PCR primers (MedProbe AS, Oslo, Norway) from the thymidine kinase gene (tk) were used as described (21), generating an expected PCR amplicon of 339 bp. DNA from vaccinia virus (Western Reserve; VR-119), cowpox virus (Brighton; VR-302) (both from American Type Culture Collection, Rockville, MD, USA), and cowpox virus isolated from a felid with clinical disease (16) was used as positive control. PCR was performed with a Gene Amp PCR System 9700 (PerkinElmer Corp., Norwalk, CT, USA). Reaction volume was 50 [micro]L and contained 5 [micro]L of the DNA eluate from the lynx tissue, 1 [micro]L of each primer (25 [micro]M), 4 [micro]L dNTP (10 mmol/L), 5 [micro]L Mg[Cl.sub.2] (25 mmol/L), 5 [micro]L GeneAmp 10X Gold Buffer (Applied Biosystems, Oslo, Norway), 2.5 U AmpliTaq Gold polymerase (Applied Biosystems), and 19 [micro]L water. The tubes were placed in a preheated block (95[degrees]C) and held for 5 min before cycling. Five cycles of denaturation (95[degrees]C for 30 s), annealing (53[degrees]C for 2 min), and primer extension (72[degrees]C for 30 s) were followed by 35 cycles with 30 s annealing time. After the last cycle, the temperature was held at 72[degrees]C for 10 min.

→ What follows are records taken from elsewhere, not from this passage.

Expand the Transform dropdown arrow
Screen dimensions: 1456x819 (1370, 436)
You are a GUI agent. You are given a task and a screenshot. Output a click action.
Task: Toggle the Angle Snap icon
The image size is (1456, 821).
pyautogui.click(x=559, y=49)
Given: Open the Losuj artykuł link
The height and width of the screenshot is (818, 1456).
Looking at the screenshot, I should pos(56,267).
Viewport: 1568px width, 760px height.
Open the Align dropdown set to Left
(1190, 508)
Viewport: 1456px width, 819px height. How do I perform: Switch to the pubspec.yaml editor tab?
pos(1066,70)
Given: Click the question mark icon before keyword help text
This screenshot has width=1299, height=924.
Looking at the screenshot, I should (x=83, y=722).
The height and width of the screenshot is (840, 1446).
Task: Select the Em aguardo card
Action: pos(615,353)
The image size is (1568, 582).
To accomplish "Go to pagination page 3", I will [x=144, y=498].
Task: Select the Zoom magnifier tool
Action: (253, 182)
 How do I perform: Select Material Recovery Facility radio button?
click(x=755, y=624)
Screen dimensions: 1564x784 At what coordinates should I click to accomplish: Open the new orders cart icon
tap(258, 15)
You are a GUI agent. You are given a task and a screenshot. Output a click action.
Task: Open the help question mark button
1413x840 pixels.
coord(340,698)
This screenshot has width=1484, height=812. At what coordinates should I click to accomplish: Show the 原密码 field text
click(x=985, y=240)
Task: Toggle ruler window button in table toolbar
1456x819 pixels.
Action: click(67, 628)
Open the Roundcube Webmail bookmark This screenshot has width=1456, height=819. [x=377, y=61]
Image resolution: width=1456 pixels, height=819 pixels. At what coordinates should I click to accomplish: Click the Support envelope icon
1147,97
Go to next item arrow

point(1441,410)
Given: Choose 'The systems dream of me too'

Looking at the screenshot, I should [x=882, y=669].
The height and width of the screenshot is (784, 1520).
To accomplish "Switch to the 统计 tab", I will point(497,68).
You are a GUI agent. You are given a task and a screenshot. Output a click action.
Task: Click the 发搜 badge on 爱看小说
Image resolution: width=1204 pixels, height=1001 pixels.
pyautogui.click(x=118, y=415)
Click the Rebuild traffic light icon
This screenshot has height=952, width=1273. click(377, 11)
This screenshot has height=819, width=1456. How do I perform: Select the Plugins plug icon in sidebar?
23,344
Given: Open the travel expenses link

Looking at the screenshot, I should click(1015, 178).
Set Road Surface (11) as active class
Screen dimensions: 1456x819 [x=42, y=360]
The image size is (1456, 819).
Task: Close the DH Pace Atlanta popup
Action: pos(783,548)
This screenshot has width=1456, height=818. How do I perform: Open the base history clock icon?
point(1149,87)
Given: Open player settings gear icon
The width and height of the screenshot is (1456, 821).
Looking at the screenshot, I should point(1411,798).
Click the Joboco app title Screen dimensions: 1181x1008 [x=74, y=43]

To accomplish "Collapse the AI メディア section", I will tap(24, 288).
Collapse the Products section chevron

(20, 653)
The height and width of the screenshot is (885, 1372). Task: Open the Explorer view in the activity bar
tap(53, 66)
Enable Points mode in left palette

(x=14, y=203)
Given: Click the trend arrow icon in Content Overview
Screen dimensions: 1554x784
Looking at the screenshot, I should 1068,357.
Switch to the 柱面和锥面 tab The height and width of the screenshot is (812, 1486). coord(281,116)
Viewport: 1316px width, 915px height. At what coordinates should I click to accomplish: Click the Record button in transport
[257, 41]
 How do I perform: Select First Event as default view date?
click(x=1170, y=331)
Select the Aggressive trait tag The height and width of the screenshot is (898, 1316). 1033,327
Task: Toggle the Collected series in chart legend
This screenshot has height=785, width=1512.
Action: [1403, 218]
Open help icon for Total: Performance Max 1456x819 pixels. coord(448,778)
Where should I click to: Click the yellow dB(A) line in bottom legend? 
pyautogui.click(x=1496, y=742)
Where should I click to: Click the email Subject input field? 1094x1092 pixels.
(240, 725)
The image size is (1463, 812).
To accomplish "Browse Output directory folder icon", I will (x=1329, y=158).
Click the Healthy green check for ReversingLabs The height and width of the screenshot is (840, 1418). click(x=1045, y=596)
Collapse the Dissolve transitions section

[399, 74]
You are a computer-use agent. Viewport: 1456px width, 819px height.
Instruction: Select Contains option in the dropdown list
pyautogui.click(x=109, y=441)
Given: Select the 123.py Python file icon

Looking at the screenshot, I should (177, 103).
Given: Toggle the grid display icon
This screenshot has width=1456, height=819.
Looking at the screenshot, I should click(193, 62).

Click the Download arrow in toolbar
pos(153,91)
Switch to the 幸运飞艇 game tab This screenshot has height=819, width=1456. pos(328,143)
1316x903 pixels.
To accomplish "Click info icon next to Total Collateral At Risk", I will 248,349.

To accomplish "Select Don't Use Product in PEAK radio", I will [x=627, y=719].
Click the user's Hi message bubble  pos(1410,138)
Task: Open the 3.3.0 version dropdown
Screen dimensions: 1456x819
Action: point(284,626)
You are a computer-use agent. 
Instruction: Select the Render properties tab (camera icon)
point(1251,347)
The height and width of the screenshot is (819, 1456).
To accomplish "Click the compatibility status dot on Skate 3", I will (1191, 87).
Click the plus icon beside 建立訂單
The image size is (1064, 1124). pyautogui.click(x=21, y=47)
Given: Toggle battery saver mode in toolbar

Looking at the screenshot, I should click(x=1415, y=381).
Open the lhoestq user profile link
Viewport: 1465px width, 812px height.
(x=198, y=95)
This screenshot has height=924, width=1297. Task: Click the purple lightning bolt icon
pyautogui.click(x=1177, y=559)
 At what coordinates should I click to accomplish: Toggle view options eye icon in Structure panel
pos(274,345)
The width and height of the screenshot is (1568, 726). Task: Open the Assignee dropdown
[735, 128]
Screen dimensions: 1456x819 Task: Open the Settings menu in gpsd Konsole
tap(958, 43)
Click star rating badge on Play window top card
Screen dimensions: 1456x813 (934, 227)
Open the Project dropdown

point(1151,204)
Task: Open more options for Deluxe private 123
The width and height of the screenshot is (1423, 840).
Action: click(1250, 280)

PCR amplicons were analyzed by using the Gibco BRL Horizon 11-14 Gel Electrophoresis System (Life Technologies, Paisly, Scotland) in a 2% agarose gel (UltraPure agarose gel; Life Technologies) with TAE buffer (0.04 M Tris-acetate, 1.0 mmol/L EDTA) and ethidium bromide for DNA staining. Fifteen [micro]L of PCR product mixed with 3 [micro]L 6X loading buffer (0.25% [wt/vol] bromphenol blue and 40% [wt/vol] sucrose) were loaded in each well. The gels were run in TAE buffer at 150 V for 1.5 h and examined by using a Gel Doc 2000 Documentation System (Bio-Rad Laboratories, Oslo, Norway). Primers and dNTP were removed from amplicons by using ExoSapIT reagent (Amersham Pharmacia, Uppsala, Sweden), adding 1 [micro]L/5[micro]L PCR product, incubating 45 min at 37[degrees]C, and by conducting enzyme inactivation for 20 min at 80[degrees]C. Cycle sequencing was conducted in both directions by using Big Dye 3.1 reagents (ABI BigDye Terminator version 3.1, Applied Biosystems). Two microliters EDTA (125 mmol/L), 2 [micro]L sodium acetate (3 mol/L), and 50 [micro]L of ethanol were added to the 20 [micro]L sequencing product. Electrophoresis of the cycle sequencing extension products was conducted in an ABI Prism 377 DNA Analyzer (Applied Biosystems). Raw sequence data were edited by Chromas Pro software version 1.41 (Technelysium Pty Ltd., Tewantin, Queensland, Australia) and BioEdit Sequence Alignment Editor version 7.0.4 (www.mbio.ncsu.edu/BioEdit/bioedit.html). Multiple sequence alignment was performed by using ClustalX 1.181 (32). The phylogenetic tree was generated with the neighbor-joining method by using MEGA 3.1 (www.megasoftware.net). The reliability of the phylogenetic relationship in the tree topology was statistically evaluated from 1,000 bootstrap replicates. The lynx orthopoxvirus DNA sequences obtained in this study have been submitted to the GenBank nucelotide sequence database (Table).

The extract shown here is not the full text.